R and Python packages for the Parliamentary data platform

27 Jan 2019 18:26 GMT

I recently published two software packages for downloading and analysing data from the new Parliamentary data platform.

The data platform is an ambitious project, which aims to be a canonical source of integrated open data on Parliamentary activity. The data is stored in RDF and is available through a publicly accessible SPARQL endpoint. You can see the structure of the data stored in the platorm visualised with WebVOWL.

These packages provide an easy way to use the data platform API in both R and Python. They are aimed at people who want to use Parliamentary data for research and analysis. Their main feature is that they let you easily download data in a structure and format that is suitable for analysis, preserving the links between data so that it is easy to combine the results of different queries.

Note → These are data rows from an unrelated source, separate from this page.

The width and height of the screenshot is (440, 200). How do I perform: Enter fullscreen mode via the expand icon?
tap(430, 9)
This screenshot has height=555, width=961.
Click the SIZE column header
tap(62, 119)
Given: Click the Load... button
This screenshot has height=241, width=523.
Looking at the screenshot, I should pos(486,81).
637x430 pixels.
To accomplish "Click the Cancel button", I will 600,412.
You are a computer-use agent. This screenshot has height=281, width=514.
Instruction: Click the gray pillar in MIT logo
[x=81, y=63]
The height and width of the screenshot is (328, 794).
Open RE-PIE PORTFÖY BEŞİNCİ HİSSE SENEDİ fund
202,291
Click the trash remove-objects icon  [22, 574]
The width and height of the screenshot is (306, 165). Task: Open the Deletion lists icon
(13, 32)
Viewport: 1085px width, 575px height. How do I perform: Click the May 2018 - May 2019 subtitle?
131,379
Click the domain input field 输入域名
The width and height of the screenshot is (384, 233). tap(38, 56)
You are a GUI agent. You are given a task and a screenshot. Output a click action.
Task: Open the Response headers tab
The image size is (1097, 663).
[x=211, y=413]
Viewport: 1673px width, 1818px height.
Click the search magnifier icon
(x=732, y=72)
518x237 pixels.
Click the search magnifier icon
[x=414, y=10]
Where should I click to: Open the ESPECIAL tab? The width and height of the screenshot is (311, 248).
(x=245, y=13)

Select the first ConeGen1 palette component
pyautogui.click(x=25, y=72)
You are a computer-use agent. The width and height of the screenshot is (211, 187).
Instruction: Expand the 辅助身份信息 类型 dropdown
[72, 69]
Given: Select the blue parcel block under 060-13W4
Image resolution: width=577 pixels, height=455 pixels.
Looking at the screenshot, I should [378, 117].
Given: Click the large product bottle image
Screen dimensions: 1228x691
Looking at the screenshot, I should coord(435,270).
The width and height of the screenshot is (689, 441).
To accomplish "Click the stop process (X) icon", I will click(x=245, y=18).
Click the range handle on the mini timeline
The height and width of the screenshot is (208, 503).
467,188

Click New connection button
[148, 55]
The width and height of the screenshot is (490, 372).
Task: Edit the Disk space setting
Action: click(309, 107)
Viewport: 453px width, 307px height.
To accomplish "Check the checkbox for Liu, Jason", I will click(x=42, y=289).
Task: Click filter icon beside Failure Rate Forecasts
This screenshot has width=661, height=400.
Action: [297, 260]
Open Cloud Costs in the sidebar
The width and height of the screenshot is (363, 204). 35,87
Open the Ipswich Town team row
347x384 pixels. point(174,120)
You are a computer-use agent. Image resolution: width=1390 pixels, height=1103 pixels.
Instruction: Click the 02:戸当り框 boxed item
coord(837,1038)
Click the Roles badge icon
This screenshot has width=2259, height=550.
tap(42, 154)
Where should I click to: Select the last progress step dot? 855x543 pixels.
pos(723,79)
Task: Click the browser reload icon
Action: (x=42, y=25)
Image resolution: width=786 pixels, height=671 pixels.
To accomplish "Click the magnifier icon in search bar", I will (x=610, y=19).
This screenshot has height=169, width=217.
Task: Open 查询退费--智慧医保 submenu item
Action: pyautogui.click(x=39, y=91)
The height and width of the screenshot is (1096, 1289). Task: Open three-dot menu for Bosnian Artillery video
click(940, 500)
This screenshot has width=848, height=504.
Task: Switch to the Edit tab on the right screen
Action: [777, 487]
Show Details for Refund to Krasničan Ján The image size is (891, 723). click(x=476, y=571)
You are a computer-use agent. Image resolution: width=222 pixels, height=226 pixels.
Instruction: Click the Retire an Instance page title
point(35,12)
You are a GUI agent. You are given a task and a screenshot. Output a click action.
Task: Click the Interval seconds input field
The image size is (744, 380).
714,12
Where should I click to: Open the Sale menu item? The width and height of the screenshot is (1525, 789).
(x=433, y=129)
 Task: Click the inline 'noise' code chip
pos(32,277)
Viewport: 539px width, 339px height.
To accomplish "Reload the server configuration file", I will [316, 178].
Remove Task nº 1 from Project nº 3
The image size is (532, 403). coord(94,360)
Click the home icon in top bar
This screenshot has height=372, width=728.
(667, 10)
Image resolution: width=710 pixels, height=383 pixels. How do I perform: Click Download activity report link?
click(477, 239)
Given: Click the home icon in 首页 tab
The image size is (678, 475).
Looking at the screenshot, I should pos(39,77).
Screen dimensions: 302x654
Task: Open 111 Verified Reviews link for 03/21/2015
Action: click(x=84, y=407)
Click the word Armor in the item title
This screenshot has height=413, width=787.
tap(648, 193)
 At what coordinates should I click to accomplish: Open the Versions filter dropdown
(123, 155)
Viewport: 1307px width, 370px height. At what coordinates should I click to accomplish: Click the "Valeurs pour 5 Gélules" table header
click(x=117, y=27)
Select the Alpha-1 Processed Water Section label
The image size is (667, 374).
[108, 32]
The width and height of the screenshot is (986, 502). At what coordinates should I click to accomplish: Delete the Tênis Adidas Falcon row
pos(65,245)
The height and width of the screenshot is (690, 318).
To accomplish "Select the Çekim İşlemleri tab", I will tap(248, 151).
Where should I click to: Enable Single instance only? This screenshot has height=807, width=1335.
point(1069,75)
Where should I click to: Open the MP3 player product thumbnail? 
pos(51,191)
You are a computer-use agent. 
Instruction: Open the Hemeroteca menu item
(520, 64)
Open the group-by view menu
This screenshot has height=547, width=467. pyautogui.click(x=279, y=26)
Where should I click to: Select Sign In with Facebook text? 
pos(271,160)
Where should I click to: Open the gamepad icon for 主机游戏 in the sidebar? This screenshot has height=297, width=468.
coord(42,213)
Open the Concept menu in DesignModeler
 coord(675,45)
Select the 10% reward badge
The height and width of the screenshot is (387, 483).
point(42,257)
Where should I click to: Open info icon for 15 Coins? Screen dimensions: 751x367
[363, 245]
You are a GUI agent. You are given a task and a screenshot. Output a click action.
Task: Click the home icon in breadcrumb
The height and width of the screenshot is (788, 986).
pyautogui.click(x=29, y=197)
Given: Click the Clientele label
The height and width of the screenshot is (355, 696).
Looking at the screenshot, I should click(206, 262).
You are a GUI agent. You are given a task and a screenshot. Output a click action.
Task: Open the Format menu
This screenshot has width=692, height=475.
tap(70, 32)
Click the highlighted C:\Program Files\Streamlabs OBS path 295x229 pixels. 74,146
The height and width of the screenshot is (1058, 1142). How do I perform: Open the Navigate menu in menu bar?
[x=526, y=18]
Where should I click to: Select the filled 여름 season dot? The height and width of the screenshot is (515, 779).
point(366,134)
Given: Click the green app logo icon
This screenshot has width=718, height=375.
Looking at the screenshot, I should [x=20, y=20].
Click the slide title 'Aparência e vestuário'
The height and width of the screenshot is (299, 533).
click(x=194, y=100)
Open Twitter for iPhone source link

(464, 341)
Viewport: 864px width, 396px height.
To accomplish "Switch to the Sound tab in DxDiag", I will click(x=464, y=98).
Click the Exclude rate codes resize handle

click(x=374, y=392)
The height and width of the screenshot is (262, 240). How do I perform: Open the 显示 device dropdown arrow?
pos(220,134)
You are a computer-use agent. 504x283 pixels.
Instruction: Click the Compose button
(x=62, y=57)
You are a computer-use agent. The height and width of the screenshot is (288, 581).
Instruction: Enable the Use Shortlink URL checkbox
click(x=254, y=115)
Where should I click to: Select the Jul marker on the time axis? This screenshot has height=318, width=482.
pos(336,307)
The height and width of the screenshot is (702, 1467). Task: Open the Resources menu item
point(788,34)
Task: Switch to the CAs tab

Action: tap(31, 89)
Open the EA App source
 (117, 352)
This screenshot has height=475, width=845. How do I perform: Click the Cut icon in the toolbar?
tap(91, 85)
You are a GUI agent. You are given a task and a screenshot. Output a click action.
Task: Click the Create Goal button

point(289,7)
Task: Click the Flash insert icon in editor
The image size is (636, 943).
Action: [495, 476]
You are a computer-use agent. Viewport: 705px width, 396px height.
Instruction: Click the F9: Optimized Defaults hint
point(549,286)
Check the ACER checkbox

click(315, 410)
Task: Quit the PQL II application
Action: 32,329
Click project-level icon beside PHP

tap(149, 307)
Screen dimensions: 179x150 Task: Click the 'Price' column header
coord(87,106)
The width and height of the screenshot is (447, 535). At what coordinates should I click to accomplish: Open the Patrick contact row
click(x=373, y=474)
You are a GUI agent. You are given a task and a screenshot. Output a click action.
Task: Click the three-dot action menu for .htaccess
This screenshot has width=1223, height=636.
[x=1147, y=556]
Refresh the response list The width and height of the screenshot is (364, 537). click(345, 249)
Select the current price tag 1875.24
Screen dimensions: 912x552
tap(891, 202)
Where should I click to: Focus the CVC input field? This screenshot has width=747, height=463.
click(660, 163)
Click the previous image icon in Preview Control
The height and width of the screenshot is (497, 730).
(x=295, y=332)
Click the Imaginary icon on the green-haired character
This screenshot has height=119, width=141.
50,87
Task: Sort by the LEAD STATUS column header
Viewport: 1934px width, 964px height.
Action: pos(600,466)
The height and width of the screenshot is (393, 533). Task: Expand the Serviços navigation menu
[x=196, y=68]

The packages provide two different interfaces to the data platorm:

  • A low level interface that takes a SPARQL SELECT query, sends it to the platform, and returns the result as a tibble (R) or a DataFrame (Python), with data types appropriately converted.
  • A high level interface comprising families of functions for downloading specific datasets. This currently focuses on key data about Members of both Houses of Parliament.

I think the data platform is great. It's a really valuable piece of public data infrastructure that has the potential to become a comprehensive digital record of what Parliament does. I hope to expand these packages as more data is added to the platform in future.